By and by Miss Grant resumed her talk about curtains, and when they had agreed about the material that ought to wear best Barbara looked at her watch. Miss Grant gave her her hand and Robertson declared she must come back when the boat was in port again. Lister took her down the gangway and was quiet until they reached the station. Then he smiled apologetically.

"You played up well. I didn't know Robertson was on board, but he's a very good sort. So's the girl, I think."

Barbara laughed. "I didn't play up; I liked the people. The excursion was delightful; I've enjoyed it all."

Lister saw she was sincere and thrilled. He had begun to think he ought not to have suggested the adventure, but he was not sorry now; Barbara was not bothered by ridiculous conventions. She talked gayly while the cars rolled along beside the warehouse walls, but when they got down at the station she stopped in the middle of a sentence. Cartwright had alighted from the next car and was a yard or two in front. Lister knew his fur coat and rather dragging walk. If he and Barbara went on, they would confront Cartwright when he turned to go down the steps.

Barbara gave him a twinkling glance and remarked that he knitted his brows but did not hesitate. In the few moments since her step-father left the train she had seen three or four plans for avoiding him. Lister obviously had not, and on the whole she approved his honesty. He advanced and touched Cartwright.

"I didn't know you were on board our train, sir."
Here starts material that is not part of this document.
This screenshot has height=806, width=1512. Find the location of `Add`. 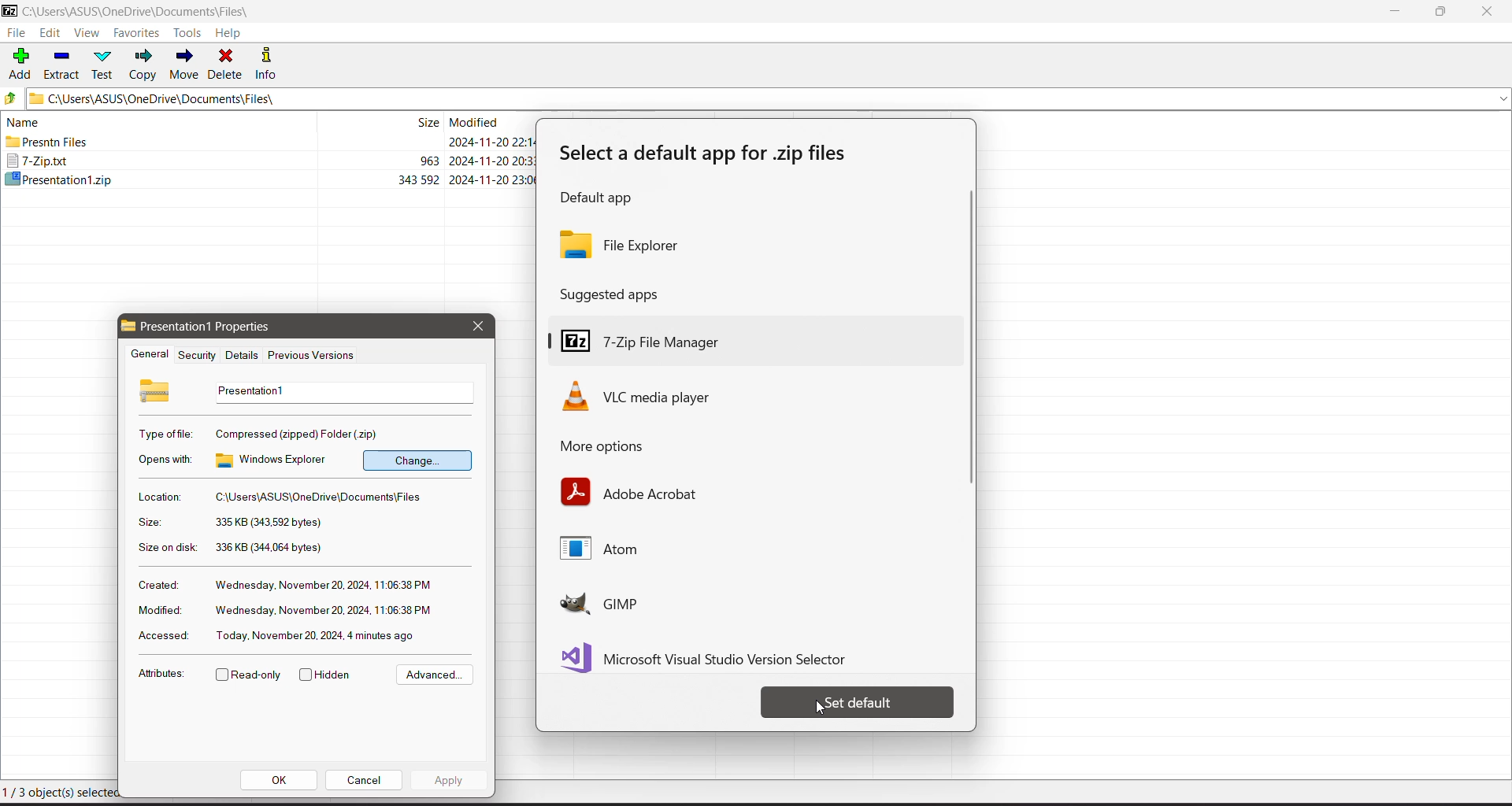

Cartwright looked at him rather hard and Barbara waited. Although she had been caught enjoying a stolen excursion, she was not afraid of her step-father, but she was curious.

"I was in front," said Cartwright dryly. "Barbara has picked a rather dreary day for a run to the north docks. I understood she was going to the shops."

"Miss Hyslop met me near the station and I persuaded her to come and see my ship."

"Then you have got a ship?" said Cartwright. "If you are not on duty, come to the office in the morning and tell me about the boat. In the meantime, I'll put Barbara on the tunnel train."

He went off with the girl, but Barbara turned her head and Lister saw her smile.